• **Task brief**
Rewrite the lines below with every "GUI agent" changed to "interface assistant" and nothing else altered.

• **Provided records**
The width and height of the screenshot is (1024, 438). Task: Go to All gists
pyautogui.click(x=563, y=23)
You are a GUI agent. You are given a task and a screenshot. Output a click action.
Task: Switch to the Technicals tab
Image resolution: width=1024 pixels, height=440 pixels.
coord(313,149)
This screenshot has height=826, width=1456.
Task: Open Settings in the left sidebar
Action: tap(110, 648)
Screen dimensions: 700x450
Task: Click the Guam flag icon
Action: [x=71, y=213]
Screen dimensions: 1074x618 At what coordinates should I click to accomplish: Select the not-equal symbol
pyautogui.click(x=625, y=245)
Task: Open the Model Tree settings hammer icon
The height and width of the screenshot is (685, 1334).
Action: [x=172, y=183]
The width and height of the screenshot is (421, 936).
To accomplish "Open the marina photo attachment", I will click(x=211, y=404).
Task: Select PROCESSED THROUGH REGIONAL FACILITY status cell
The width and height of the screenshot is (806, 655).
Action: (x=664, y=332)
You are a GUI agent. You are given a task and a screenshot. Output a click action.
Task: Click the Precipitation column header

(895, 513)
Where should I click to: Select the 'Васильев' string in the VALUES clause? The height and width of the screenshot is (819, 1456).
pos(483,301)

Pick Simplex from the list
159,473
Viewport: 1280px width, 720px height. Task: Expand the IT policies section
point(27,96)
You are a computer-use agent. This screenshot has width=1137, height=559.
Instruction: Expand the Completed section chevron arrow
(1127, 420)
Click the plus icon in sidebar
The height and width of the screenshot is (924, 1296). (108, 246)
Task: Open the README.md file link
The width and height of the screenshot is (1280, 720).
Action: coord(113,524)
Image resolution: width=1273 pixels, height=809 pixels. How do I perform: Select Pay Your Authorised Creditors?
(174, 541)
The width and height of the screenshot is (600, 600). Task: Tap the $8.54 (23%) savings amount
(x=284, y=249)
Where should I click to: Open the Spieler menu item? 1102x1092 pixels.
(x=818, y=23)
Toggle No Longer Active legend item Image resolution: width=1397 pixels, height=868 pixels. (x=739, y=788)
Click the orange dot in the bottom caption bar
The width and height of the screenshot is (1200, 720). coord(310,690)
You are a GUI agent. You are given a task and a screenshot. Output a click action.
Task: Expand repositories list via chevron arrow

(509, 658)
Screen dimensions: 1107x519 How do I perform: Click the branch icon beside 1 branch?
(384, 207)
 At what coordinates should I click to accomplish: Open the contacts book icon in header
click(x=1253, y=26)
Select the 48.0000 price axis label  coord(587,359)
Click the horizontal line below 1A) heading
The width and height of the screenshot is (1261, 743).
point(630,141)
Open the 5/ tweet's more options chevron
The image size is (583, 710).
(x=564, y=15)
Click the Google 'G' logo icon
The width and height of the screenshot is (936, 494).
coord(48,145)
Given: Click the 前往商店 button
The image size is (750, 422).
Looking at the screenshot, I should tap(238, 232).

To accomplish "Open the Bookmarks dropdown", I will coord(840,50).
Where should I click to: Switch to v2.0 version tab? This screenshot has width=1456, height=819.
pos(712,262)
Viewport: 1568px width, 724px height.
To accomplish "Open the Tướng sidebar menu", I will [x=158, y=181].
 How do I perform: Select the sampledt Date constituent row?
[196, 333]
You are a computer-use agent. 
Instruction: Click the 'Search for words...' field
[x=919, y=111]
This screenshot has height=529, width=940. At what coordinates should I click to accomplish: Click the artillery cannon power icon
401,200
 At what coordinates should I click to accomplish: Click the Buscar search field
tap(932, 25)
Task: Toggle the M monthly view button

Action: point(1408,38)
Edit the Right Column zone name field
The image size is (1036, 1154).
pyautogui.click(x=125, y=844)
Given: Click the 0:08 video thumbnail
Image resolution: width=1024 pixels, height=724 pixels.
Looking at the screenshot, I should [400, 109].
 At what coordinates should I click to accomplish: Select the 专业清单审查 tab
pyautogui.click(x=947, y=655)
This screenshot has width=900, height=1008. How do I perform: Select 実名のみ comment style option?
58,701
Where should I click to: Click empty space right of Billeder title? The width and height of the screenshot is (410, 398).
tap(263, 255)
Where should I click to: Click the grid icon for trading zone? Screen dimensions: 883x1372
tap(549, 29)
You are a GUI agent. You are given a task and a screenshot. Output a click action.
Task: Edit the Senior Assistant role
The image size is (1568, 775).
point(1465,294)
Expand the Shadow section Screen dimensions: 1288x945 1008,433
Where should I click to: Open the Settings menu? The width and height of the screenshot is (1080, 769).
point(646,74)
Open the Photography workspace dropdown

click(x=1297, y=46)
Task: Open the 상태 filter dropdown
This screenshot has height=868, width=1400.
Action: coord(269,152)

• **Finished task**
The width and height of the screenshot is (1024, 438). Task: Go to All gists
pyautogui.click(x=563, y=23)
You are a interface assistant. You are given a task and a screenshot. Output a click action.
Task: Switch to the Technicals tab
Image resolution: width=1024 pixels, height=440 pixels.
coord(313,149)
This screenshot has height=826, width=1456.
Task: Open Settings in the left sidebar
Action: tap(110, 648)
Screen dimensions: 700x450
Task: Click the Guam flag icon
Action: [x=71, y=213]
Screen dimensions: 1074x618 At what coordinates should I click to accomplish: Select the not-equal symbol
pyautogui.click(x=625, y=245)
Task: Open the Model Tree settings hammer icon
The height and width of the screenshot is (685, 1334).
Action: [x=172, y=183]
The width and height of the screenshot is (421, 936).
To accomplish "Open the marina photo attachment", I will click(x=211, y=404).
Task: Select PROCESSED THROUGH REGIONAL FACILITY status cell
The width and height of the screenshot is (806, 655).
Action: (x=664, y=332)
You are a interface assistant. You are given a task and a screenshot. Output a click action.
Task: Click the Precipitation column header

(895, 513)
Where should I click to: Select the 'Васильев' string in the VALUES clause? The height and width of the screenshot is (819, 1456).
pos(483,301)

Pick Simplex from the list
159,473
Viewport: 1280px width, 720px height. Task: Expand the IT policies section
point(27,96)
You are a computer-use agent. This screenshot has width=1137, height=559.
Instruction: Expand the Completed section chevron arrow
(1127, 420)
Click the plus icon in sidebar
The height and width of the screenshot is (924, 1296). (108, 246)
Task: Open the README.md file link
The width and height of the screenshot is (1280, 720).
Action: coord(113,524)
Image resolution: width=1273 pixels, height=809 pixels. How do I perform: Select Pay Your Authorised Creditors?
(174, 541)
The width and height of the screenshot is (600, 600). Task: Tap the $8.54 (23%) savings amount
(x=284, y=249)
Where should I click to: Open the Spieler menu item? 1102x1092 pixels.
(x=818, y=23)
Toggle No Longer Active legend item Image resolution: width=1397 pixels, height=868 pixels. (x=739, y=788)
Click the orange dot in the bottom caption bar
The width and height of the screenshot is (1200, 720). coord(310,690)
You are a interface assistant. You are given a task and a screenshot. Output a click action.
Task: Expand repositories list via chevron arrow

(509, 658)
Screen dimensions: 1107x519 How do I perform: Click the branch icon beside 1 branch?
(384, 207)
 At what coordinates should I click to accomplish: Open the contacts book icon in header
click(x=1253, y=26)
Select the 48.0000 price axis label  coord(587,359)
Click the horizontal line below 1A) heading
The width and height of the screenshot is (1261, 743).
point(630,141)
Open the 5/ tweet's more options chevron
The image size is (583, 710).
(x=564, y=15)
Click the Google 'G' logo icon
The width and height of the screenshot is (936, 494).
coord(48,145)
Given: Click the 前往商店 button
The image size is (750, 422).
Looking at the screenshot, I should tap(238, 232).

To accomplish "Open the Bookmarks dropdown", I will coord(840,50).
Where should I click to: Switch to v2.0 version tab? This screenshot has width=1456, height=819.
pos(712,262)
Viewport: 1568px width, 724px height.
To accomplish "Open the Tướng sidebar menu", I will [x=158, y=181].
 How do I perform: Select the sampledt Date constituent row?
[196, 333]
You are a computer-use agent. 
Instruction: Click the 'Search for words...' field
[x=919, y=111]
This screenshot has height=529, width=940. At what coordinates should I click to accomplish: Click the artillery cannon power icon
401,200
 At what coordinates should I click to accomplish: Click the Buscar search field
tap(932, 25)
Task: Toggle the M monthly view button

Action: point(1408,38)
Edit the Right Column zone name field
The image size is (1036, 1154).
pyautogui.click(x=125, y=844)
Given: Click the 0:08 video thumbnail
Image resolution: width=1024 pixels, height=724 pixels.
Looking at the screenshot, I should [400, 109].
 At what coordinates should I click to accomplish: Select the 专业清单审查 tab
pyautogui.click(x=947, y=655)
This screenshot has width=900, height=1008. How do I perform: Select 実名のみ comment style option?
58,701
Where should I click to: Click empty space right of Billeder title? The width and height of the screenshot is (410, 398).
tap(263, 255)
Where should I click to: Click the grid icon for trading zone? Screen dimensions: 883x1372
tap(549, 29)
You are a interface assistant. You are given a task and a screenshot. Output a click action.
Task: Edit the Senior Assistant role
The image size is (1568, 775).
point(1465,294)
Expand the Shadow section Screen dimensions: 1288x945 1008,433
Where should I click to: Open the Settings menu? The width and height of the screenshot is (1080, 769).
point(646,74)
Open the Photography workspace dropdown

click(x=1297, y=46)
Task: Open the 상태 filter dropdown
This screenshot has height=868, width=1400.
Action: coord(269,152)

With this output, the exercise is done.